[PROBLEM]
Please extend the abstract below on numerical source apportionment of lake water quality, picking up right after its final sentence.

begin EXCERPTED TEXT

A numerical source apportionment approach for quantifying the spatial-temporal water quality responses to watershed loadings
ZOU Rui1,2, SU Han3, CHEN Yan4, YE Rui5, ZHAO Lei2, LIU Yong3
1. Tetra Tech, Inc. 10306 Eaton Place, Ste 340, Fairfax, VA 22030, USA;
2. Yunnan Key Laboratory of Pollution Process and Management of Plateau Lake-Watershed, Kunming 650034, China;
3. College of Environmental Science and Engineering, Key Laboratory of Water and Sediment Sciences, Ministry of Education, Peking University, Beijing 100871, China;
4. Chinese Academy for Environmental Planning, Beijing 100012, China;
5. Nanjing Smart Water Corporation Limited, Nanjing 210012, China
A new method, Numerical Source Apportionment (NSA) approach,was proposed based on the widely applied water quality model, The Environmental Fluid Dynamics Code (EFDC), to get the source component of pollutants, theoretically for any location of the lake at any time. The main idea behind was to take partial derivative of water quality equation with respect to each polluting source. After that, a set of partial differential equations were derived from one water quality partial differential equation. These equations were then solved together with hydrodynamic model in EFDC. As a result, by running model only one time, the contribution of each polluting source at each spatial and temporal point could be achieved. Generalized Lake Fuxian model was taken to validate NSA. Source apportionment results of NSA are coordinate with traditional perturbation method, which validated NSA method. On the other hand, for there were 34independent polluting source in numerical case study, to get source apportionment results traditional perturbation method had to run model for 35 times while NSA only required one time which indicated NSA has obvious advantage on computation efficiency. Further analysis showed NSA could provide more precise description on the dynamic of source apportionment.

end EXCERPTED TEXT
begin RECORDED INFORMATION

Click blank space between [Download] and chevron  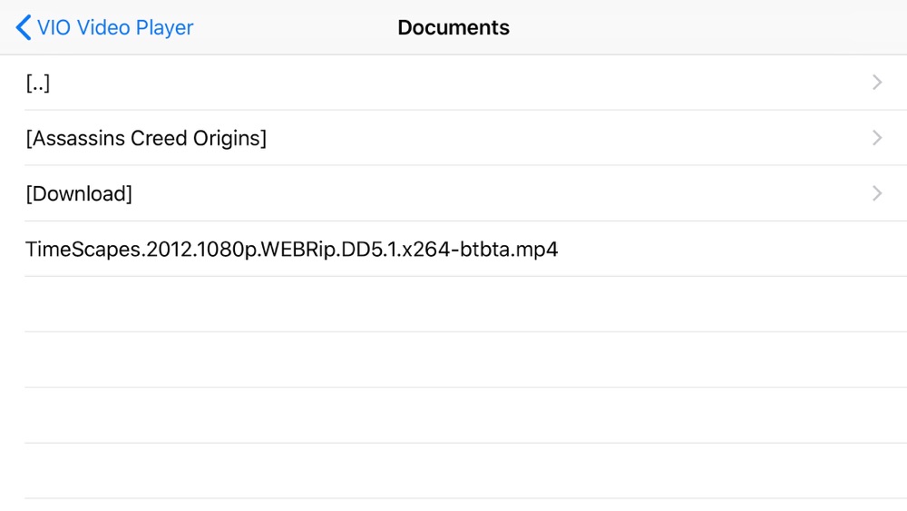tap(499, 193)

end RECORDED INFORMATION

[THE RESULT]
邹锐, 苏晗, 陈岩, 叶瑞, 赵磊, 刘永. 流域污染负荷水质响应的时空数值源解析方法研究[J]. 中国环境科学, 2016, 36(12): 3639-3649.
ZOU Rui, SU Han, CHEN Yan, YE Rui, ZHAO Lei, LIU Yong. A numerical source apportionment approach for quantifying the spatial-temporal water quality responses to watershed loadings. CHINA ENVIRONMENTAL SCIENCECE, 2016, 36(12): 3639-3649.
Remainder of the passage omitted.